Dans ce choix, Jean-Luc Mélenchon[3] se trouve avoir sans doute une responsabilité particulière même si elle n’est en rien exclusive.

 De ce choix stratégique peut dépendre l’issue : ou écarter le pire par l’union ou aller droit au désastre par le maintien de démarches concurrentes, parfaitement légitimes en soi mais en définitive infantiles parce qu’ignorant l’essentiel pour se focaliser sur l’accessoire .


[1]           En 1932, en Allemagne, il a été impossible de réaliser, face aux nazis l’unité des communistes et des sociaux démocrates, les communistes ne pardonnant pas aux sociaux démocrates le massacre des spartakistes en 1919 . Motif parfaitement légitime mais qui a conduit les uns et les autres quelques mois plus tard à Dachau . La politique n’est pas une affaire de morale.

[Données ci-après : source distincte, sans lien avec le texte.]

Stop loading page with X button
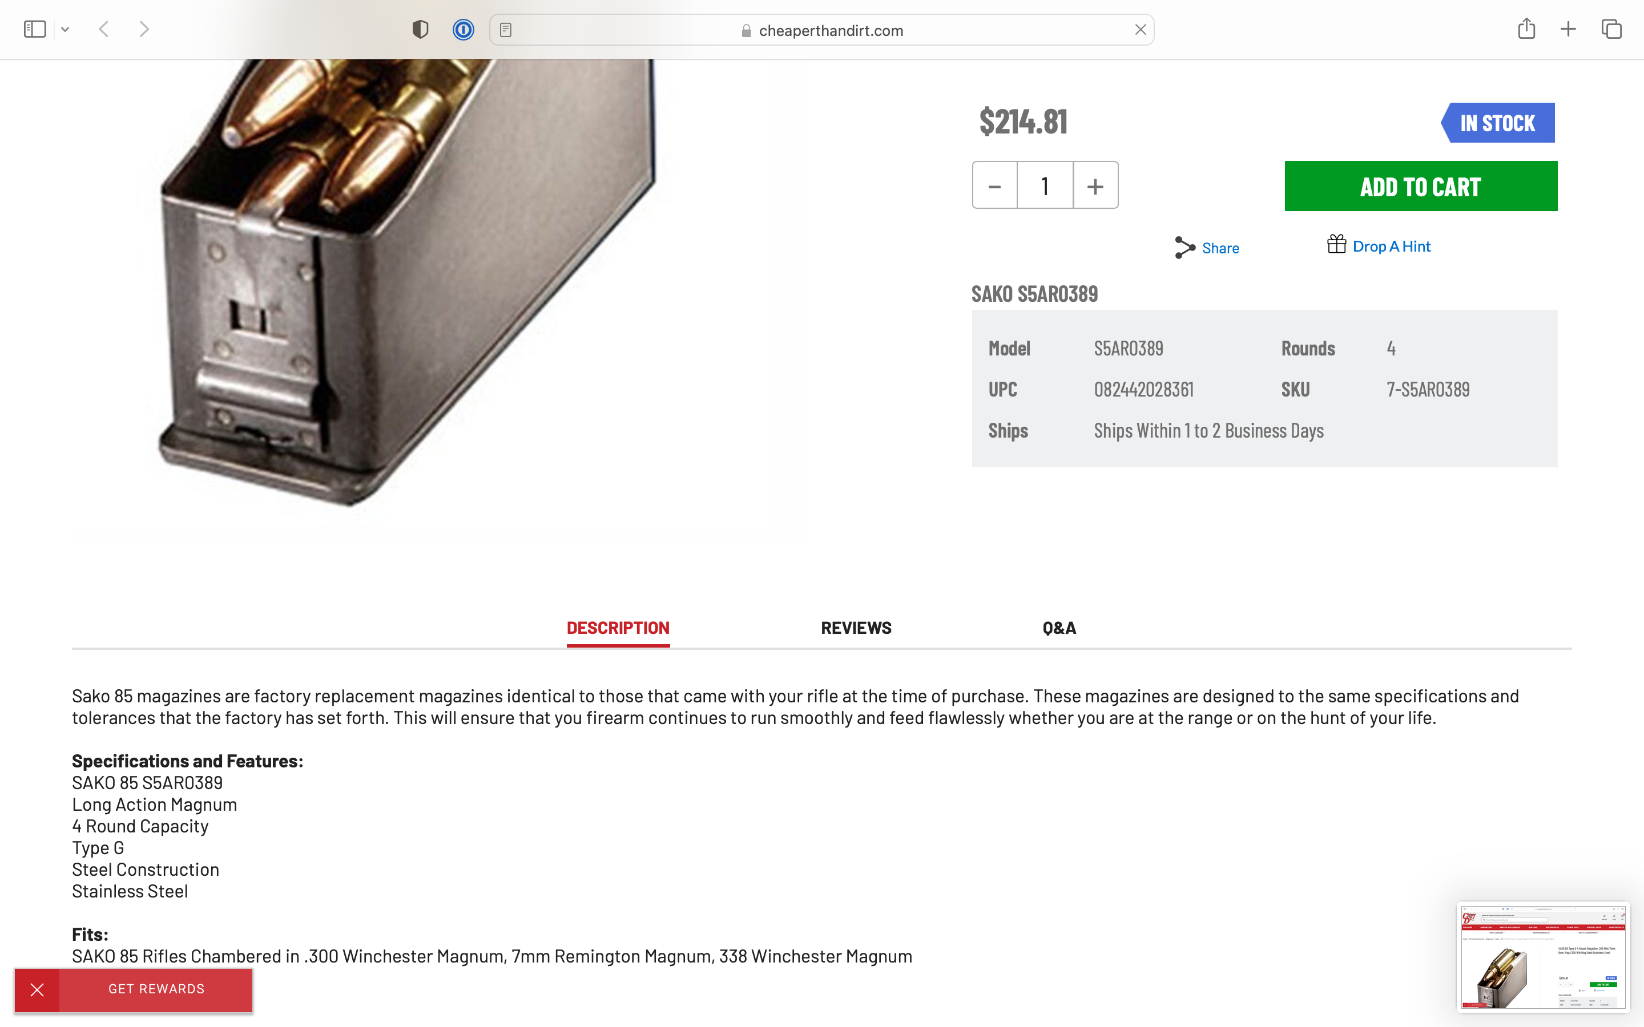This screenshot has width=1644, height=1027. 1140,30
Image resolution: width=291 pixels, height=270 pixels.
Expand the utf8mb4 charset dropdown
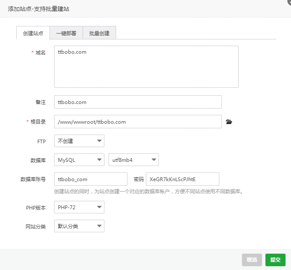(133, 160)
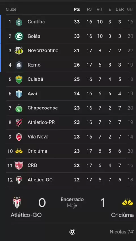Click the Goiás green G crest
This screenshot has height=241, width=136.
pyautogui.click(x=19, y=36)

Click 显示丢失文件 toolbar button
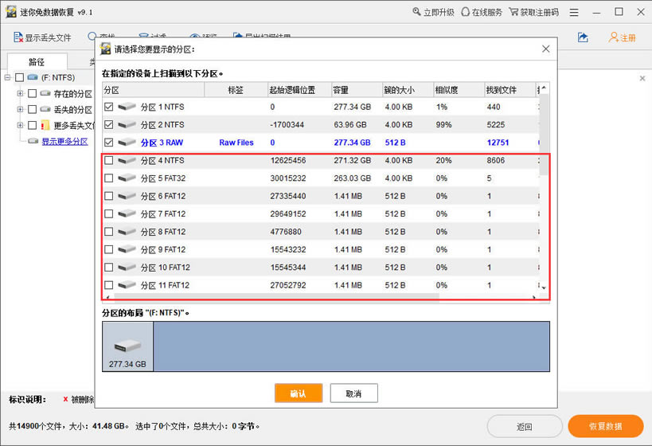click(x=42, y=37)
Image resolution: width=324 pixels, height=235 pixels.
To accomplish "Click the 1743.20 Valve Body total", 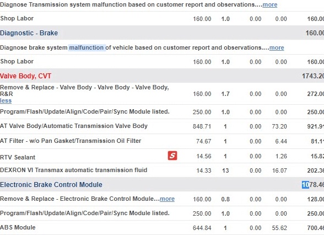I will (x=313, y=76).
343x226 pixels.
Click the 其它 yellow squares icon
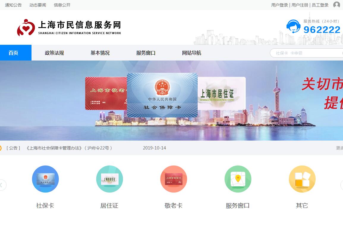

Si un certain nombre de socialistes veulent rompre avec leurs turpitudes récentes, tant mieux et on leur demandera pas une autocritique à plat vendre pas plus qu’on ne l’a demandé à ceux qui ont encensé et soutenu aveuglement Mitterrand après son virage libéral de 1983, et qui ont soutenu ardemment Maëstricht, d’où viennent 80 % de nos maux actuels, pas plus qu’en 2005 dans la campagne pour le non, personne n’a demandé à Mélenchon ou Emmanuelli de prouver leur bonne foi en quittant immédiatement le PS.

[2]             il est fort possible(et même probable) que la recomposition de la gauche vers une unité nouvelle ne soit pas achevée pour la présidentielle mais que ce soit envisageable pour les législatives

[3]             je m’exprimerai dans un prochain billet sur la démarche de Jean-Luc Mélenchon et son programme.